Photo: Ben Thomas
The Colorado Gems:
8 affordable ski resorts without the crowds
Last winter, when I was living in Las Vegas, I decided to get back on skis for the first time in nearly a decade. Rather than going on an expensive ski vacation, I decided to stay local and hit up the Las Vegas Ski and Snowboard Resort. This little mountain offered plenty of terrain at an affordable price, a great ski school, and NO LINES! My experience there confirmed that you don’t have to go to a big fancy mountain to have a great time on the slopes, and the smaller mountains often have major advantages, especially for larger families where a ski vacation might be cost-prohibitive.
Small ski resorts, like the one in Vegas, exist all over the West, including in Colorado, which is more often known for glitzy resorts such as Vail and Aspen. In this new post by Bearfoot Theory’s Colorado contributor Ben Thomas, he tells us all about the Colorado Gems – a series of 8 small and super affordable ski mountains in the Colorado Rockies.
Skiing is the lifeblood of Colorado. Back in the mid twentieth-century, when mining towns were shutting down, it was skiing and tourism that saved them from extinction (the lucky ones anyway). Small tow-ropes, single and double chair lifts eventually turned places like Aspen, Telluride, and Crested Butte into resort towns.

▸ DATA LISTING:
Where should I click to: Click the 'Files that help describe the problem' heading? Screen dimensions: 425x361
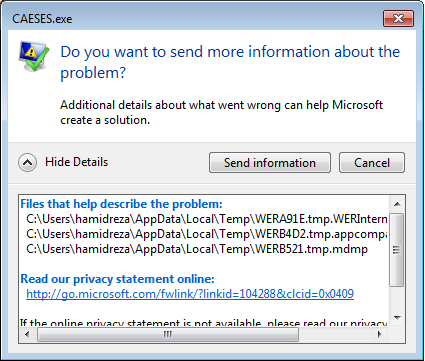(121, 204)
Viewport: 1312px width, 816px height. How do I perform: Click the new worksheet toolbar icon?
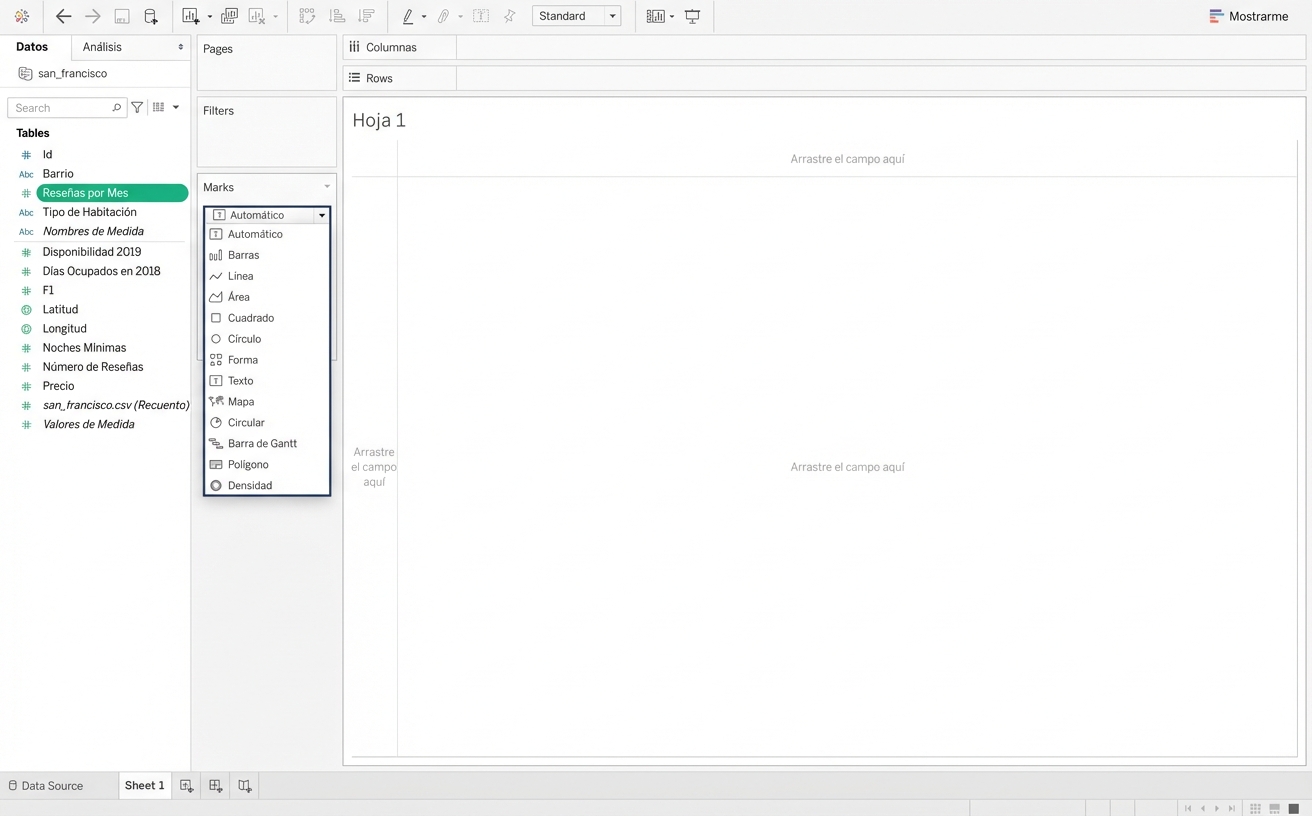(191, 16)
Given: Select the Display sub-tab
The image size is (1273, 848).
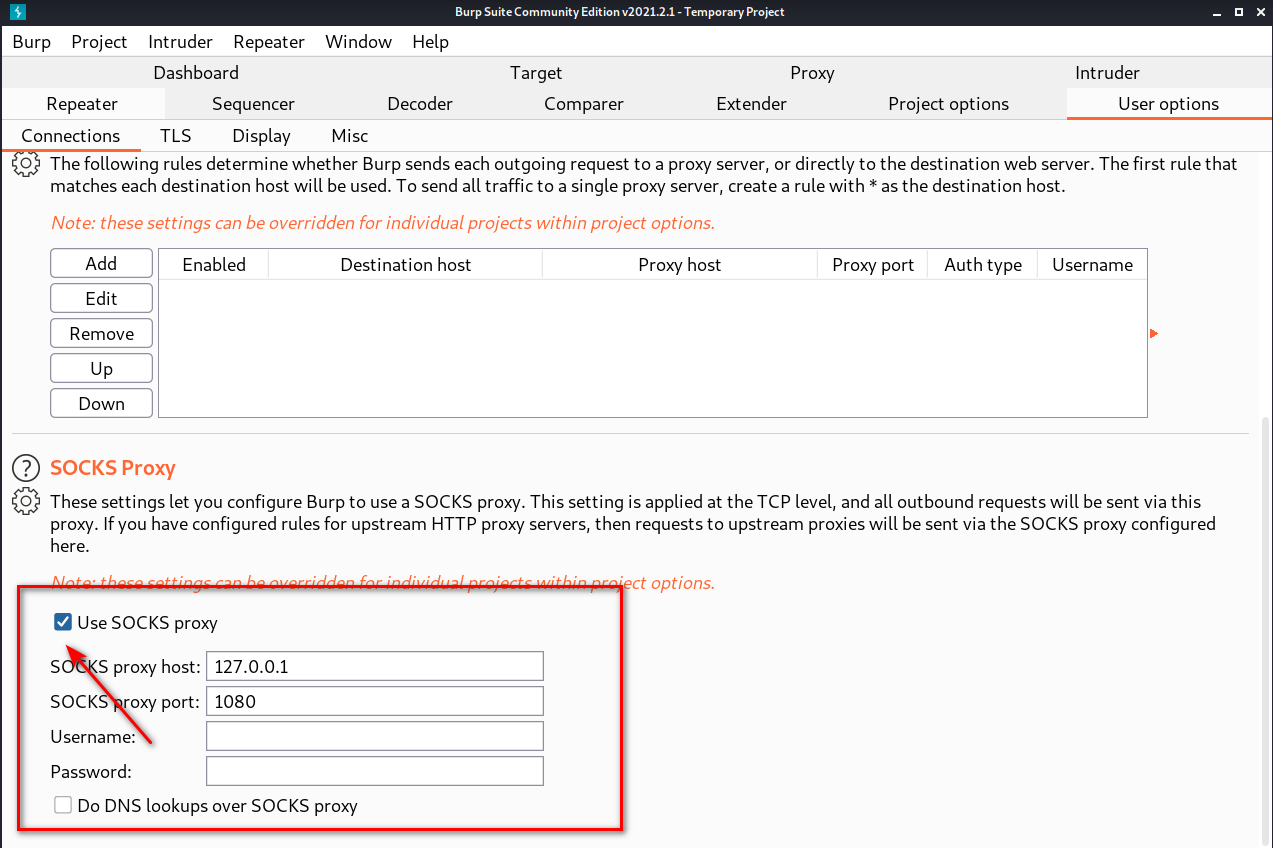Looking at the screenshot, I should coord(261,136).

▸ STATED EXERCISE 1:
Using the article on the Colorado Gems, answer these:
(a) Where was the writer living last winter?
(b) How many ski mountains make up the Colorado Gems?
(c) According to the article, what saved Colorado's mining towns from extinction in the mid twentieth century?
▸ STATED EXERCISE 2: List every Colorado resort or resort town that the article on the Colorado Gems names.
The material comes from a different source than the article on the Colorado Gems.

▸ SOLUTION 1:
(a) Las Vegas
(b) 8
(c) Skiing and tourism

▸ SOLUTION 2: Vail, Aspen, Telluride, Crested Butte